— Begin Given entries —

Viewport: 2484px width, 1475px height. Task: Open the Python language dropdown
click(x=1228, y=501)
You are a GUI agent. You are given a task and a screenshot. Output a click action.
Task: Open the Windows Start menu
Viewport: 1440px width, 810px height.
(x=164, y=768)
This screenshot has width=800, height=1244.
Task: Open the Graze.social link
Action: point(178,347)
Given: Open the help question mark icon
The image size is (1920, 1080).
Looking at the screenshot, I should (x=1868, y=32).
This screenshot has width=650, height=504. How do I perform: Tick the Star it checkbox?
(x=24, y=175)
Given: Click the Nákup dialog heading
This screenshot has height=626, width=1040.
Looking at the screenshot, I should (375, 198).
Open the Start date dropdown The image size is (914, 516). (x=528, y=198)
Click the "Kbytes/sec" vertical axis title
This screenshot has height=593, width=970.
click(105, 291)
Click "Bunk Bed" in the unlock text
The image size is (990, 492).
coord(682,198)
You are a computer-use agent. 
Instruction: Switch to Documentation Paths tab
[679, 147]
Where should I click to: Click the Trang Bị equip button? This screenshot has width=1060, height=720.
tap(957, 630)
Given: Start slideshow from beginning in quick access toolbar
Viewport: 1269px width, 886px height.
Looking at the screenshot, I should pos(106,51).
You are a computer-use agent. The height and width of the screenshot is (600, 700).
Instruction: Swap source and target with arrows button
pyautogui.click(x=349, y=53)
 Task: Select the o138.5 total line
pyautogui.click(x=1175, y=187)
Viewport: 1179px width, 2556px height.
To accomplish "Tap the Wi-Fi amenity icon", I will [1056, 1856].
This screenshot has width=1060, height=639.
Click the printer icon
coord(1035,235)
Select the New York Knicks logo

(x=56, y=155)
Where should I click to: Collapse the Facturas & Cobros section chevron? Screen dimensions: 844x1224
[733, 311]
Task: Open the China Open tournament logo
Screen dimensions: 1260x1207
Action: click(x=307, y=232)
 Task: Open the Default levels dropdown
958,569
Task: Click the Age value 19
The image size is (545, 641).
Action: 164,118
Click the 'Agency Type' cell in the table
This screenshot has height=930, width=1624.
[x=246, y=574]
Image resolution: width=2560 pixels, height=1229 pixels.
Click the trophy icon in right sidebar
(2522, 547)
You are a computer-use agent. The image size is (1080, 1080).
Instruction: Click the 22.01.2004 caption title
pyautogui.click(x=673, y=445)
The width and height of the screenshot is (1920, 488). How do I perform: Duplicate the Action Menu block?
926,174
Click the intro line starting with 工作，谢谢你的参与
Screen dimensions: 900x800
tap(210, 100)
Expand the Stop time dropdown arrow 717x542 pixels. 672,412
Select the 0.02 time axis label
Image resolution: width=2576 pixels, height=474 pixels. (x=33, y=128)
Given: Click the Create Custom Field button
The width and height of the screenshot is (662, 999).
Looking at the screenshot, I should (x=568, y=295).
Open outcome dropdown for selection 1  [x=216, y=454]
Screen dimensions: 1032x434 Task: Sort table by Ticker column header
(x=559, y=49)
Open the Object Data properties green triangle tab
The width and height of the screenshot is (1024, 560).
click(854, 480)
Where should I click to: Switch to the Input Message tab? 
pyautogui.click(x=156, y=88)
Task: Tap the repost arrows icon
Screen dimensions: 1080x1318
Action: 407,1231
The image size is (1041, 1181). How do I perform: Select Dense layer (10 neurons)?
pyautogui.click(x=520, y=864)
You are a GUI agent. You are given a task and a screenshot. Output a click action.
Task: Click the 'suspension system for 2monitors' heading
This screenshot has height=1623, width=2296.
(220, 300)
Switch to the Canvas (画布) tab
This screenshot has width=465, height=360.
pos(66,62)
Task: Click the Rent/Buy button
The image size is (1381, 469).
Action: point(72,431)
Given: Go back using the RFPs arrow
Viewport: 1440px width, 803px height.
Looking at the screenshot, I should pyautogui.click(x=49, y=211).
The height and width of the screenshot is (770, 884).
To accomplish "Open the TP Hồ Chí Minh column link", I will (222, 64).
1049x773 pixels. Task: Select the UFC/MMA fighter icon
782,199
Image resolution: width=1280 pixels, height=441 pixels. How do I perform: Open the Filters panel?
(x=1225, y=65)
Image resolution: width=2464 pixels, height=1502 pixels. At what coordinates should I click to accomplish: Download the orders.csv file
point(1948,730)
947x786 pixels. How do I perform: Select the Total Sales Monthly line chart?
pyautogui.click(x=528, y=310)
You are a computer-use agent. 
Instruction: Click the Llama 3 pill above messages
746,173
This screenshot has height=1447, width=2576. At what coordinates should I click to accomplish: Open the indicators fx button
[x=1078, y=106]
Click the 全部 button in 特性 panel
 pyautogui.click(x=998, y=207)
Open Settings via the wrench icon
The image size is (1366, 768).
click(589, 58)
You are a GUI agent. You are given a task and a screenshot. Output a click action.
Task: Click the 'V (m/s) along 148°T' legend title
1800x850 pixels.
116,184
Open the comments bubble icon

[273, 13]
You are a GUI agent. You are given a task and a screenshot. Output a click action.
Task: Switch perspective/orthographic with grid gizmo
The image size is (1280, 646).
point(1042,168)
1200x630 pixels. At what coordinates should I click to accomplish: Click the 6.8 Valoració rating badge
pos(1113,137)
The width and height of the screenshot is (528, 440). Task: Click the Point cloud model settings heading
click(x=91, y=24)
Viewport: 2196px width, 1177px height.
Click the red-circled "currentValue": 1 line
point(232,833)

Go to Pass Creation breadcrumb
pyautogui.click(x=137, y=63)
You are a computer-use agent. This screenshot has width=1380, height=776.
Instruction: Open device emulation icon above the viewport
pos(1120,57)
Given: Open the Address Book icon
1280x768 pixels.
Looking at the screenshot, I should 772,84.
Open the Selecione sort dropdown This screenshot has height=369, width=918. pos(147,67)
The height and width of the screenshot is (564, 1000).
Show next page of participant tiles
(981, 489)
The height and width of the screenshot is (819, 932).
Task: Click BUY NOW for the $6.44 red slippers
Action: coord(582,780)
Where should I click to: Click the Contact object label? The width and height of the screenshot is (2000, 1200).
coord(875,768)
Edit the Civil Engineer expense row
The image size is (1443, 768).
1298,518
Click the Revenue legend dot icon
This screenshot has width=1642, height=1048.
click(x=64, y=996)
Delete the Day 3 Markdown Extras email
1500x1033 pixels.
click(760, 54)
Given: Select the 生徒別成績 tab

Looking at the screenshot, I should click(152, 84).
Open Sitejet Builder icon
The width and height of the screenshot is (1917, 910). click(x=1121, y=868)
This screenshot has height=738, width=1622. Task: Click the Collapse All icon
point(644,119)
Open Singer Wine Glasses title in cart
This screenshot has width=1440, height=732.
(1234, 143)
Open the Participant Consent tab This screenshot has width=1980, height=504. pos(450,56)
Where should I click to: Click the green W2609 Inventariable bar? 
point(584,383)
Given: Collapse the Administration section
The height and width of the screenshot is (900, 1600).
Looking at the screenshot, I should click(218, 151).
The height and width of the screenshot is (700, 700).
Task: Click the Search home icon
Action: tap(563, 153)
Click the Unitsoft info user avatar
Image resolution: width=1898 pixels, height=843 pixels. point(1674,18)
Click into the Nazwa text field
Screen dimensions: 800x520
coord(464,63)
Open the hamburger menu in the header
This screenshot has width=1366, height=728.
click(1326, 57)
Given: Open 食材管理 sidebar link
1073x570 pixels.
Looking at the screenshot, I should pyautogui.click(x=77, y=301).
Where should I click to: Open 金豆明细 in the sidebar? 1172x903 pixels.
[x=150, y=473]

— End Given entries —

:: Goal ::
Rewrite every line of the rows above as a JSON list of strings, one string per line, with blank lines omitted.

:: Task answer ::
[
  "Viewport: 2484px width, 1475px height. Task: Open the Python language dropdown",
  "click(x=1228, y=501)",
  "You are a GUI agent. You are given a task and a screenshot. Output a click action.",
  "Task: Open the Windows Start menu",
  "Viewport: 1440px width, 810px height.",
  "(x=164, y=768)",
  "This screenshot has width=800, height=1244.",
  "Task: Open the Graze.social link",
  "Action: point(178,347)",
  "Given: Open the help question mark icon",
  "The image size is (1920, 1080).",
  "Looking at the screenshot, I should (x=1868, y=32).",
  "This screenshot has width=650, height=504. How do I perform: Tick the Star it checkbox?",
  "(x=24, y=175)",
  "Given: Click the Nákup dialog heading",
  "This screenshot has height=626, width=1040.",
  "Looking at the screenshot, I should (375, 198).",
  "Open the Start date dropdown The image size is (914, 516). (x=528, y=198)",
  "Click the \"Kbytes/sec\" vertical axis title",
  "This screenshot has height=593, width=970.",
  "click(105, 291)",
  "Click \"Bunk Bed\" in the unlock text",
  "The image size is (990, 492).",
  "coord(682,198)",
  "You are a computer-use agent. ",
  "Instruction: Switch to Documentation Paths tab",
  "[679, 147]",
  "Where should I click to: Click the Trang Bị equip button? This screenshot has width=1060, height=720.",
  "tap(957, 630)",
  "Given: Start slideshow from beginning in quick access toolbar",
  "Viewport: 1269px width, 886px height.",
  "Looking at the screenshot, I should pos(106,51).",
  "You are a computer-use agent. The height and width of the screenshot is (600, 700).",
  "Instruction: Swap source and target with arrows button",
  "pyautogui.click(x=349, y=53)",
  " Task: Select the o138.5 total line",
  "pyautogui.click(x=1175, y=187)",
  "Viewport: 1179px width, 2556px height.",
  "To accomplish \"Tap the Wi-Fi amenity icon\", I will [1056, 1856].",
  "This screenshot has width=1060, height=639.",
  "Click the printer icon",
  "coord(1035,235)",
  "Select the New York Knicks logo",
  "(x=56, y=155)",
  "Where should I click to: Collapse the Facturas & Cobros section chevron? Screen dimensions: 844x1224",
  "[733, 311]",
  "Task: Open the China Open tournament logo",
  "Screen dimensions: 1260x1207",
  "Action: click(x=307, y=232)",
  " Task: Open the Default levels dropdown",
  "958,569",
  "Task: Click the Age value 19",
  "The image size is (545, 641).",
  "Action: 164,118",
  "Click the 'Agency Type' cell in the table",
  "This screenshot has height=930, width=1624.",
  "[x=246, y=574]",
  "Image resolution: width=2560 pixels, height=1229 pixels.",
  "Click the trophy icon in right sidebar",
  "(2522, 547)",
  "You are a computer-use agent. The image size is (1080, 1080).",
  "Instruction: Click the 22.01.2004 caption title",
  "pyautogui.click(x=673, y=445)",
  "The width and height of the screenshot is (1920, 488). How do I perform: Duplicate the Action Menu block?",
  "926,174",
  "Click the intro line starting with 工作，谢谢你的参与",
  "Screen dimensions: 900x800",
  "tap(210, 100)",
  "Expand the Stop time dropdown arrow 717x542 pixels. 672,412",
  "Select the 0.02 time axis label",
  "Image resolution: width=2576 pixels, height=474 pixels. (x=33, y=128)",
  "Given: Click the Create Custom Field button",
  "The width and height of the screenshot is (662, 999).",
  "Looking at the screenshot, I should (x=568, y=295).",
  "Open outcome dropdown for selection 1  [x=216, y=454]",
  "Screen dimensions: 1032x434 Task: Sort table by Ticker column header",
  "(x=559, y=49)",
  "Open the Object Data properties green triangle tab",
  "The width and height of the screenshot is (1024, 560).",
  "click(854, 480)",
  "Where should I click to: Switch to the Input Message tab? ",
  "pyautogui.click(x=156, y=88)",
  "Task: Tap the repost arrows icon",
  "Screen dimensions: 1080x1318",
  "Action: 407,1231",
  "The image size is (1041, 1181). How do I perform: Select Dense layer (10 neurons)?",
  "pyautogui.click(x=520, y=864)",
  "You are a GUI agent. You are given a task and a screenshot. Output a click action.",
  "Task: Click the 'suspension system for 2monitors' heading",
  "This screenshot has height=1623, width=2296.",
  "(220, 300)",
  "Switch to the Canvas (画布) tab",
  "This screenshot has width=465, height=360.",
  "pos(66,62)",
  "Task: Click the Rent/Buy button",
  "The image size is (1381, 469).",
  "Action: point(72,431)",
  "Given: Go back using the RFPs arrow",
  "Viewport: 1440px width, 803px height.",
  "Looking at the screenshot, I should pyautogui.click(x=49, y=211).",
  "The height and width of the screenshot is (770, 884).",
  "To accomplish \"Open the TP Hồ Chí Minh column link\", I will (222, 64).",
  "1049x773 pixels. Task: Select the UFC/MMA fighter icon",
  "782,199",
  "Image resolution: width=1280 pixels, height=441 pixels. How do I perform: Open the Filters panel?",
  "(x=1225, y=65)",
  "Image resolution: width=2464 pixels, height=1502 pixels. At what coordinates should I click to accomplish: Download the orders.csv file",
  "point(1948,730)",
  "947x786 pixels. How do I perform: Select the Total Sales Monthly line chart?",
  "pyautogui.click(x=528, y=310)",
  "You are a computer-use agent. ",
  "Instruction: Click the Llama 3 pill above messages",
  "746,173",
  "This screenshot has height=1447, width=2576. At what coordinates should I click to accomplish: Open the indicators fx button",
  "[x=1078, y=106]",
  "Click the 全部 button in 特性 panel",
  " pyautogui.click(x=998, y=207)",
  "Open Settings via the wrench icon",
  "The image size is (1366, 768).",
  "click(589, 58)",
  "You are a GUI agent. You are given a task and a screenshot. Output a click action.",
  "Task: Click the 'V (m/s) along 148°T' legend title",
  "1800x850 pixels.",
  "116,184",
  "Open the comments bubble icon",
  "[273, 13]",
  "You are a GUI agent. You are given a task and a screenshot. Output a click action.",
  "Task: Switch perspective/orthographic with grid gizmo",
  "The image size is (1280, 646).",
  "point(1042,168)",
  "1200x630 pixels. At what coordinates should I click to accomplish: Click the 6.8 Valoració rating badge",
  "pos(1113,137)",
  "The width and height of the screenshot is (528, 440). Task: Click the Point cloud model settings heading",
  "click(x=91, y=24)",
  "Viewport: 2196px width, 1177px height.",
  "Click the red-circled \"currentValue\": 1 line",
  "point(232,833)",
  "Go to Pass Creation breadcrumb",
  "pyautogui.click(x=137, y=63)",
  "You are a computer-use agent. This screenshot has width=1380, height=776.",
  "Instruction: Open device emulation icon above the viewport",
  "pos(1120,57)",
  "Given: Open the Address Book icon",
  "1280x768 pixels.",
  "Looking at the screenshot, I should 772,84.",
  "Open the Selecione sort dropdown This screenshot has height=369, width=918. pos(147,67)",
  "The height and width of the screenshot is (564, 1000).",
  "Show next page of participant tiles",
  "(981, 489)",
  "The height and width of the screenshot is (819, 932).",
  "Task: Click BUY NOW for the $6.44 red slippers",
  "Action: coord(582,780)",
  "Where should I click to: Click the Contact object label? The width and height of the screenshot is (2000, 1200).",
  "coord(875,768)",
  "Edit the Civil Engineer expense row",
  "The image size is (1443, 768).",
  "1298,518",
  "Click the Revenue legend dot icon",
  "This screenshot has width=1642, height=1048.",
  "click(x=64, y=996)",
  "Delete the Day 3 Markdown Extras email",
  "1500x1033 pixels.",
  "click(760, 54)",
  "Given: Select the 生徒別成績 tab",
  "Looking at the screenshot, I should click(152, 84).",
  "Open Sitejet Builder icon",
  "The width and height of the screenshot is (1917, 910). click(x=1121, y=868)",
  "This screenshot has height=738, width=1622. Task: Click the Collapse All icon",
  "point(644,119)",
  "Open Singer Wine Glasses title in cart",
  "This screenshot has width=1440, height=732.",
  "(1234, 143)",
  "Open the Participant Consent tab This screenshot has width=1980, height=504. pos(450,56)",
  "Where should I click to: Click the green W2609 Inventariable bar? ",
  "point(584,383)",
  "Given: Collapse the Administration section",
  "The height and width of the screenshot is (900, 1600).",
  "Looking at the screenshot, I should click(218, 151).",
  "The height and width of the screenshot is (700, 700).",
  "Task: Click the Search home icon",
  "Action: tap(563, 153)",
  "Click the Unitsoft info user avatar",
  "Image resolution: width=1898 pixels, height=843 pixels. point(1674,18)",
  "Click into the Nazwa text field",
  "Screen dimensions: 800x520",
  "coord(464,63)",
  "Open the hamburger menu in the header",
  "This screenshot has width=1366, height=728.",
  "click(1326, 57)",
  "Given: Open 食材管理 sidebar link",
  "1073x570 pixels.",
  "Looking at the screenshot, I should pyautogui.click(x=77, y=301).",
  "Where should I click to: Open 金豆明细 in the sidebar? 1172x903 pixels.",
  "[x=150, y=473]"
]